Reproduce all of the material below with every "Close" replaced by "Shut", leaving everything else unchanged.

--------

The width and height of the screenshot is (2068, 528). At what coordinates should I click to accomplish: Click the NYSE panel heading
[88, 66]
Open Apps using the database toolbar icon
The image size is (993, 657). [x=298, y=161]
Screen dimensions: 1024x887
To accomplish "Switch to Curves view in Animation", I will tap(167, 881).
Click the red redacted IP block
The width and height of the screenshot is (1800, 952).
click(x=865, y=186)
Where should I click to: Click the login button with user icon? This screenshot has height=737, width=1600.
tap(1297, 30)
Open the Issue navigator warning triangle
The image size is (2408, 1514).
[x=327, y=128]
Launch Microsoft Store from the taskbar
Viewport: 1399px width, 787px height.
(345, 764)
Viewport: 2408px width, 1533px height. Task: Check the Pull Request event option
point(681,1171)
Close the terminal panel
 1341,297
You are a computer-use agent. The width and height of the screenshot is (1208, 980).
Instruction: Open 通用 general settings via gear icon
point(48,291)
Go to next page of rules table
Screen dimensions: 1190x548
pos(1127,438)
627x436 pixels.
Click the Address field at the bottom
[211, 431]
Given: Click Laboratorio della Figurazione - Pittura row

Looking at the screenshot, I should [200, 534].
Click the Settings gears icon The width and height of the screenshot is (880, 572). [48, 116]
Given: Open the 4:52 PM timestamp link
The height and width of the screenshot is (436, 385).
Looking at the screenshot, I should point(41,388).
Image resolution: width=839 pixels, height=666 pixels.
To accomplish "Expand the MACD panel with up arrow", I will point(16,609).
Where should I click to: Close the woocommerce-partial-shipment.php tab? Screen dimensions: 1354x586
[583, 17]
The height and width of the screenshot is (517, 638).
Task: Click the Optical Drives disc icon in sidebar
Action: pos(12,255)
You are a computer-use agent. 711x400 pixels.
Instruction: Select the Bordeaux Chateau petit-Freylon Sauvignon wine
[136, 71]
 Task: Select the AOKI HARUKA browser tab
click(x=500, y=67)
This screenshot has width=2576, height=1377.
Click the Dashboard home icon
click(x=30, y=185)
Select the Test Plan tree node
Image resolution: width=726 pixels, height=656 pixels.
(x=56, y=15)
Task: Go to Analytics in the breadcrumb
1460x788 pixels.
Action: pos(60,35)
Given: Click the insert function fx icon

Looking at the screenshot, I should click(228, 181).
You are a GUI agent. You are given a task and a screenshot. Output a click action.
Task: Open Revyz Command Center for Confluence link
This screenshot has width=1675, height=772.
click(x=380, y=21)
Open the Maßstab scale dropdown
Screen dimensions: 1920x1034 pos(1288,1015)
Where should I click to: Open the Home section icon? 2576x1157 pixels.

--------

- **COMPLETED EXERCISE**:
The width and height of the screenshot is (2068, 528). At what coordinates should I click to accomplish: Click the NYSE panel heading
[88, 66]
Open Apps using the database toolbar icon
The image size is (993, 657). [x=298, y=161]
Screen dimensions: 1024x887
To accomplish "Switch to Curves view in Animation", I will tap(167, 881).
Click the red redacted IP block
The width and height of the screenshot is (1800, 952).
click(x=865, y=186)
Where should I click to: Click the login button with user icon? This screenshot has height=737, width=1600.
tap(1297, 30)
Open the Issue navigator warning triangle
The image size is (2408, 1514).
[x=327, y=128]
Launch Microsoft Store from the taskbar
Viewport: 1399px width, 787px height.
(345, 764)
Viewport: 2408px width, 1533px height. Task: Check the Pull Request event option
point(681,1171)
Shut the terminal panel
 1341,297
You are a computer-use agent. The width and height of the screenshot is (1208, 980).
Instruction: Open 通用 general settings via gear icon
point(48,291)
Go to next page of rules table
Screen dimensions: 1190x548
pos(1127,438)
627x436 pixels.
Click the Address field at the bottom
[211, 431]
Given: Click Laboratorio della Figurazione - Pittura row

Looking at the screenshot, I should [200, 534].
Click the Settings gears icon The width and height of the screenshot is (880, 572). [48, 116]
Given: Open the 4:52 PM timestamp link
The height and width of the screenshot is (436, 385).
Looking at the screenshot, I should point(41,388).
Image resolution: width=839 pixels, height=666 pixels.
To accomplish "Expand the MACD panel with up arrow", I will point(16,609).
Where should I click to: Shut the woocommerce-partial-shipment.php tab? Screen dimensions: 1354x586
[583, 17]
The height and width of the screenshot is (517, 638).
Task: Click the Optical Drives disc icon in sidebar
Action: pos(12,255)
You are a computer-use agent. 711x400 pixels.
Instruction: Select the Bordeaux Chateau petit-Freylon Sauvignon wine
[136, 71]
 Task: Select the AOKI HARUKA browser tab
click(x=500, y=67)
This screenshot has width=2576, height=1377.
Click the Dashboard home icon
click(x=30, y=185)
Select the Test Plan tree node
Image resolution: width=726 pixels, height=656 pixels.
(x=56, y=15)
Task: Go to Analytics in the breadcrumb
1460x788 pixels.
Action: pos(60,35)
Given: Click the insert function fx icon

Looking at the screenshot, I should click(228, 181).
You are a GUI agent. You are given a task and a screenshot. Output a click action.
Task: Open Revyz Command Center for Confluence link
This screenshot has width=1675, height=772.
click(x=380, y=21)
Open the Maßstab scale dropdown
Screen dimensions: 1920x1034 pos(1288,1015)
Where should I click to: Open the Home section icon? 2576x1157 pixels.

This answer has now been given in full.